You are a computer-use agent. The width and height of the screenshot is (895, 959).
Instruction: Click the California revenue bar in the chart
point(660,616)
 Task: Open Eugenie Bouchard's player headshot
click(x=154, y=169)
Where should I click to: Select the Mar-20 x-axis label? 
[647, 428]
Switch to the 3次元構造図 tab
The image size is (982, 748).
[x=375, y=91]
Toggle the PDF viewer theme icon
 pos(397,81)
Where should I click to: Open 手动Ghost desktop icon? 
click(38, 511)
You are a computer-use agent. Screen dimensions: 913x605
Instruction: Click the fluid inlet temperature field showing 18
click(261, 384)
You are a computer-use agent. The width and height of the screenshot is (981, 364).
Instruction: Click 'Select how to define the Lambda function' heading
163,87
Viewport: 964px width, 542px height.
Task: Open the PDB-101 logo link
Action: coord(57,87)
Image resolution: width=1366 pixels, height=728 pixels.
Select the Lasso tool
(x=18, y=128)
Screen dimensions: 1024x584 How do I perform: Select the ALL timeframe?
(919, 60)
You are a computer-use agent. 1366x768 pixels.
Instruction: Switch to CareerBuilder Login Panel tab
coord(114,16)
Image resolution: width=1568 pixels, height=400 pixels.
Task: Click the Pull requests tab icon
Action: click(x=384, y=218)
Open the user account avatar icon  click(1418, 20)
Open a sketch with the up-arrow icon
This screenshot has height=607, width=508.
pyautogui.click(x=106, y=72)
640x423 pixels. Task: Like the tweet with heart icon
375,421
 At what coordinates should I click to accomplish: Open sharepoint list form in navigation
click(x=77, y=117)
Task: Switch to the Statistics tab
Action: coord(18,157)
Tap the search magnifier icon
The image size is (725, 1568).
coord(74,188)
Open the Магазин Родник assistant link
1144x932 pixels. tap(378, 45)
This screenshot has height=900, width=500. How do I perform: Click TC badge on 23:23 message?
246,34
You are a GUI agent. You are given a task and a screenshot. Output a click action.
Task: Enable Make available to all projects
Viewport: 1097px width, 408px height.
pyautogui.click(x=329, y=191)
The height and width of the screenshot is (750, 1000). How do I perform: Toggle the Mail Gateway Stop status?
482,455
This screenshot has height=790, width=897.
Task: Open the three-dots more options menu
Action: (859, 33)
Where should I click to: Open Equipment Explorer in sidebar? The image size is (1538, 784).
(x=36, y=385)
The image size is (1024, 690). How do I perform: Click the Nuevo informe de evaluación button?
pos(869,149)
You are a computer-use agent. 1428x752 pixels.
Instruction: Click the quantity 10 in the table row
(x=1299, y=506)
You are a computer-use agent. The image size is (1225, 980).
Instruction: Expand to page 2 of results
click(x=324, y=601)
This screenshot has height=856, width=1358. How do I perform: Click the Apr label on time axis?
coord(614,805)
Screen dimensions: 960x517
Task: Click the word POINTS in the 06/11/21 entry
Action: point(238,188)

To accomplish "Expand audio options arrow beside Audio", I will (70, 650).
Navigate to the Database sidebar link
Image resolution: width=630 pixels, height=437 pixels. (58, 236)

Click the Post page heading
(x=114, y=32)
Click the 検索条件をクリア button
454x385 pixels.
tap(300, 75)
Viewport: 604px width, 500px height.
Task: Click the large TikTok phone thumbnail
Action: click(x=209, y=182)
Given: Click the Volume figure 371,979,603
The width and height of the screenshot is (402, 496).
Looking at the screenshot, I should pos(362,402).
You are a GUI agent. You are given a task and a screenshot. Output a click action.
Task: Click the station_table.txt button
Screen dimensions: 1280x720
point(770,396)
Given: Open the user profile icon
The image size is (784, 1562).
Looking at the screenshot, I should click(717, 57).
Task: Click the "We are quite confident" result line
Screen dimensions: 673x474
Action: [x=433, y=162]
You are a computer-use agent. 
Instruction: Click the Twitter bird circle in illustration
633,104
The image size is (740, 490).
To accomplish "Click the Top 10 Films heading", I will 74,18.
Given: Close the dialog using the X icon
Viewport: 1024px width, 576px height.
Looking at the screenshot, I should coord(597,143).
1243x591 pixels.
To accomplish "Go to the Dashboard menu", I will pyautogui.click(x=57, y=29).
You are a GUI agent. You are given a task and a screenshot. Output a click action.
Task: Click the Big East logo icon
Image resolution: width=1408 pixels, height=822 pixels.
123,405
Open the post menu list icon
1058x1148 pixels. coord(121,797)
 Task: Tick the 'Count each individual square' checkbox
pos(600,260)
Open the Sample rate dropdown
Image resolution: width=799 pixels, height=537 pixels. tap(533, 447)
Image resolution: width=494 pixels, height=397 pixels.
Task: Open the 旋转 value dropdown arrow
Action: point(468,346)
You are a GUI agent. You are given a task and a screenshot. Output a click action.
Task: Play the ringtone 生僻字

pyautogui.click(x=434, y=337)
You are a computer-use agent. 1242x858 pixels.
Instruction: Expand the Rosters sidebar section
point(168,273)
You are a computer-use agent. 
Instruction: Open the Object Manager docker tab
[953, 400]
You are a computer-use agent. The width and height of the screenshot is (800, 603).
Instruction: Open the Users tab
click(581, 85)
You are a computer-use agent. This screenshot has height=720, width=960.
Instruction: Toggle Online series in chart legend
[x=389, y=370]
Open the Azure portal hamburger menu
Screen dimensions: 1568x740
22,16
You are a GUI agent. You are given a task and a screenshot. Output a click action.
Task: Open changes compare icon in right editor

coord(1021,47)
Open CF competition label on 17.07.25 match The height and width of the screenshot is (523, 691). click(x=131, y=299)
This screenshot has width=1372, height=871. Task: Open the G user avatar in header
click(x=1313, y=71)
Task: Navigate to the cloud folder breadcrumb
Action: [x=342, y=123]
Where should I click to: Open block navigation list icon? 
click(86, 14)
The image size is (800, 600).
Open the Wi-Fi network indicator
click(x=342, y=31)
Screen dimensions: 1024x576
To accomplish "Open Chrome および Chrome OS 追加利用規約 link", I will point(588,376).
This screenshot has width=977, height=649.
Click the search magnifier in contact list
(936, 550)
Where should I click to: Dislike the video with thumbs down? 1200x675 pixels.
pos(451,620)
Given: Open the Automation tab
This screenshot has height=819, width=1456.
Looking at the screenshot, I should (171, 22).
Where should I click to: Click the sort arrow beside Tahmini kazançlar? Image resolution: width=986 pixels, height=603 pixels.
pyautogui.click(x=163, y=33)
___
» **Exercise requirements**
The complete listing, transcribed exactly, is the expected answer.

» **Written solution**
You are a computer-use agent. The width and height of the screenshot is (895, 959).
Instruction: Click the California revenue bar in the chart
point(660,616)
 Task: Open Eugenie Bouchard's player headshot
click(x=154, y=169)
Where should I click to: Select the Mar-20 x-axis label? 
[647, 428]
Switch to the 3次元構造図 tab
The image size is (982, 748).
[x=375, y=91]
Toggle the PDF viewer theme icon
 pos(397,81)
Where should I click to: Open 手动Ghost desktop icon? 
click(38, 511)
You are a computer-use agent. Screen dimensions: 913x605
Instruction: Click the fluid inlet temperature field showing 18
click(261, 384)
You are a computer-use agent. The width and height of the screenshot is (981, 364).
Instruction: Click 'Select how to define the Lambda function' heading
163,87
Viewport: 964px width, 542px height.
Task: Open the PDB-101 logo link
Action: coord(57,87)
Image resolution: width=1366 pixels, height=728 pixels.
Select the Lasso tool
(x=18, y=128)
Screen dimensions: 1024x584 How do I perform: Select the ALL timeframe?
(919, 60)
You are a computer-use agent. 1366x768 pixels.
Instruction: Switch to CareerBuilder Login Panel tab
coord(114,16)
Image resolution: width=1568 pixels, height=400 pixels.
Task: Click the Pull requests tab icon
Action: click(x=384, y=218)
Open the user account avatar icon  click(1418, 20)
Open a sketch with the up-arrow icon
This screenshot has height=607, width=508.
pyautogui.click(x=106, y=72)
640x423 pixels. Task: Like the tweet with heart icon
375,421
 At what coordinates should I click to accomplish: Open sharepoint list form in navigation
click(x=77, y=117)
Task: Switch to the Statistics tab
Action: coord(18,157)
Tap the search magnifier icon
The image size is (725, 1568).
coord(74,188)
Open the Магазин Родник assistant link
1144x932 pixels. tap(378, 45)
This screenshot has height=900, width=500. How do I perform: Click TC badge on 23:23 message?
246,34
You are a GUI agent. You are given a task and a screenshot. Output a click action.
Task: Enable Make available to all projects
Viewport: 1097px width, 408px height.
pyautogui.click(x=329, y=191)
The height and width of the screenshot is (750, 1000). How do I perform: Toggle the Mail Gateway Stop status?
482,455
This screenshot has height=790, width=897.
Task: Open the three-dots more options menu
Action: (859, 33)
Where should I click to: Open Equipment Explorer in sidebar? The image size is (1538, 784).
(x=36, y=385)
The image size is (1024, 690). How do I perform: Click the Nuevo informe de evaluación button?
pos(869,149)
You are a computer-use agent. 1428x752 pixels.
Instruction: Click the quantity 10 in the table row
(x=1299, y=506)
You are a computer-use agent. The image size is (1225, 980).
Instruction: Expand to page 2 of results
click(x=324, y=601)
This screenshot has height=856, width=1358. How do I perform: Click the Apr label on time axis?
coord(614,805)
Screen dimensions: 960x517
Task: Click the word POINTS in the 06/11/21 entry
Action: point(238,188)

To accomplish "Expand audio options arrow beside Audio", I will (70, 650).
Navigate to the Database sidebar link
Image resolution: width=630 pixels, height=437 pixels. (58, 236)

Click the Post page heading
(x=114, y=32)
Click the 検索条件をクリア button
454x385 pixels.
tap(300, 75)
Viewport: 604px width, 500px height.
Task: Click the large TikTok phone thumbnail
Action: click(x=209, y=182)
Given: Click the Volume figure 371,979,603
The width and height of the screenshot is (402, 496).
Looking at the screenshot, I should pos(362,402).
You are a GUI agent. You are given a task and a screenshot. Output a click action.
Task: Click the station_table.txt button
Screen dimensions: 1280x720
point(770,396)
Given: Open the user profile icon
The image size is (784, 1562).
Looking at the screenshot, I should click(717, 57).
Task: Click the "We are quite confident" result line
Screen dimensions: 673x474
Action: [x=433, y=162]
You are a computer-use agent. 
Instruction: Click the Twitter bird circle in illustration
633,104
The image size is (740, 490).
To accomplish "Click the Top 10 Films heading", I will 74,18.
Given: Close the dialog using the X icon
Viewport: 1024px width, 576px height.
Looking at the screenshot, I should coord(597,143).
1243x591 pixels.
To accomplish "Go to the Dashboard menu", I will pyautogui.click(x=57, y=29).
You are a GUI agent. You are given a task and a screenshot. Output a click action.
Task: Click the Big East logo icon
Image resolution: width=1408 pixels, height=822 pixels.
123,405
Open the post menu list icon
1058x1148 pixels. coord(121,797)
 Task: Tick the 'Count each individual square' checkbox
pos(600,260)
Open the Sample rate dropdown
Image resolution: width=799 pixels, height=537 pixels. tap(533, 447)
Image resolution: width=494 pixels, height=397 pixels.
Task: Open the 旋转 value dropdown arrow
Action: point(468,346)
You are a GUI agent. You are given a task and a screenshot. Output a click action.
Task: Play the ringtone 生僻字

pyautogui.click(x=434, y=337)
You are a computer-use agent. 1242x858 pixels.
Instruction: Expand the Rosters sidebar section
point(168,273)
You are a computer-use agent. 
Instruction: Open the Object Manager docker tab
[953, 400]
You are a computer-use agent. The width and height of the screenshot is (800, 603).
Instruction: Open the Users tab
click(581, 85)
You are a computer-use agent. This screenshot has height=720, width=960.
Instruction: Toggle Online series in chart legend
[x=389, y=370]
Open the Azure portal hamburger menu
Screen dimensions: 1568x740
22,16
You are a GUI agent. You are given a task and a screenshot. Output a click action.
Task: Open changes compare icon in right editor

coord(1021,47)
Open CF competition label on 17.07.25 match The height and width of the screenshot is (523, 691). click(x=131, y=299)
This screenshot has width=1372, height=871. Task: Open the G user avatar in header
click(x=1313, y=71)
Task: Navigate to the cloud folder breadcrumb
Action: [x=342, y=123]
Where should I click to: Open block navigation list icon? 
click(86, 14)
The image size is (800, 600).
Open the Wi-Fi network indicator
click(x=342, y=31)
Screen dimensions: 1024x576
To accomplish "Open Chrome および Chrome OS 追加利用規約 link", I will point(588,376).
This screenshot has width=977, height=649.
Click the search magnifier in contact list
(936, 550)
Where should I click to: Dislike the video with thumbs down? 1200x675 pixels.
pos(451,620)
Given: Open the Automation tab
This screenshot has height=819, width=1456.
Looking at the screenshot, I should (171, 22).
Where should I click to: Click the sort arrow beside Tahmini kazançlar? Image resolution: width=986 pixels, height=603 pixels.
pyautogui.click(x=163, y=33)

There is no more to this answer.